(Saved data entries)
*** Block opens ***

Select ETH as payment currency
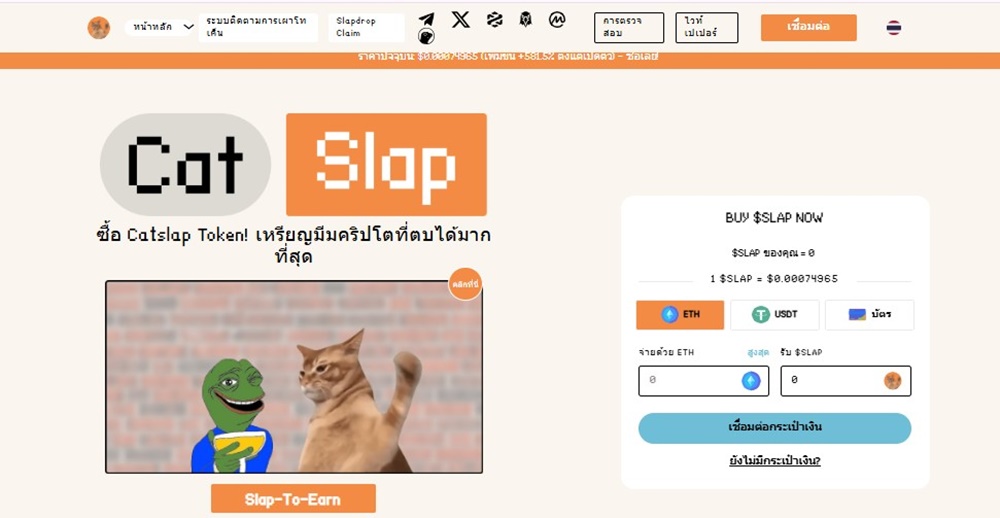 [680, 314]
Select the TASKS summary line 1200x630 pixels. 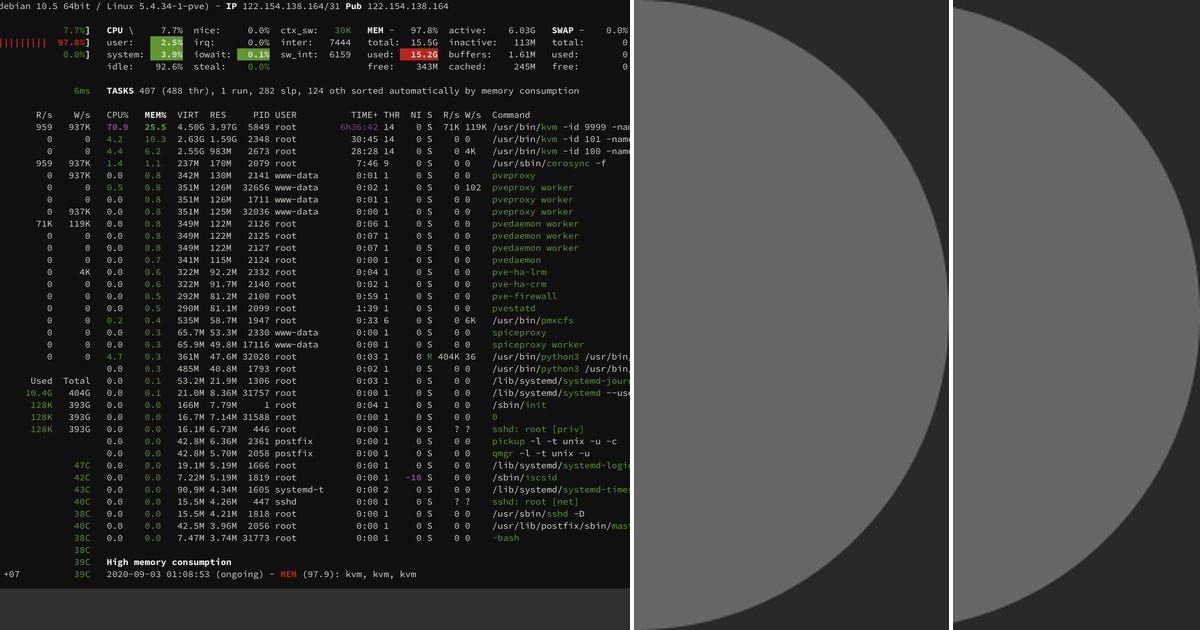tap(118, 90)
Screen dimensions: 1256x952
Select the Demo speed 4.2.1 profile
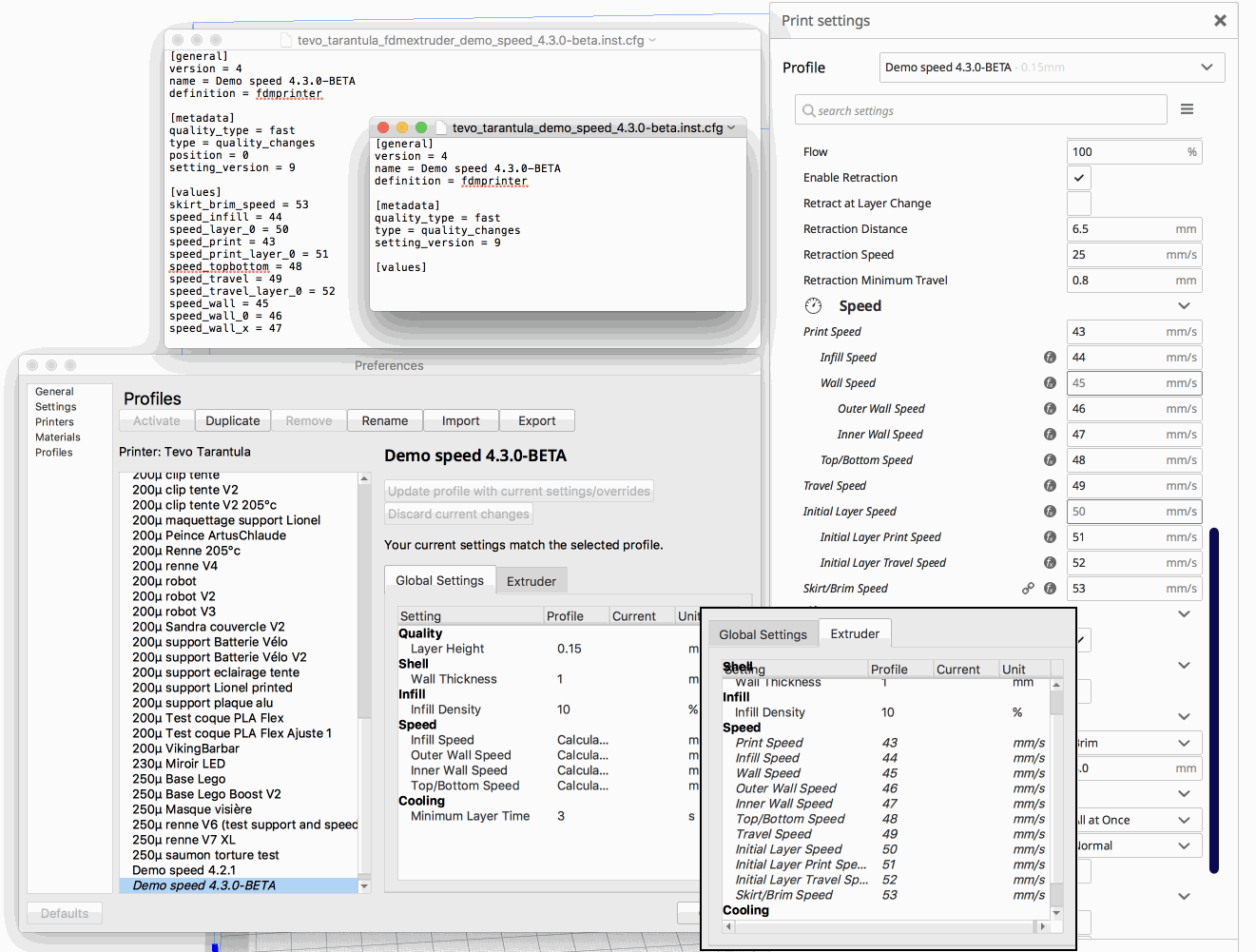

*** Block closes ***

Exercise directions: No pictures belong in the output. It should reproduce exactly the lines from the one containing "Screen dimensions: 1256x952" through the end of the data, both ends included.

Solution for this task:
Screen dimensions: 1256x952
Select the Demo speed 4.2.1 profile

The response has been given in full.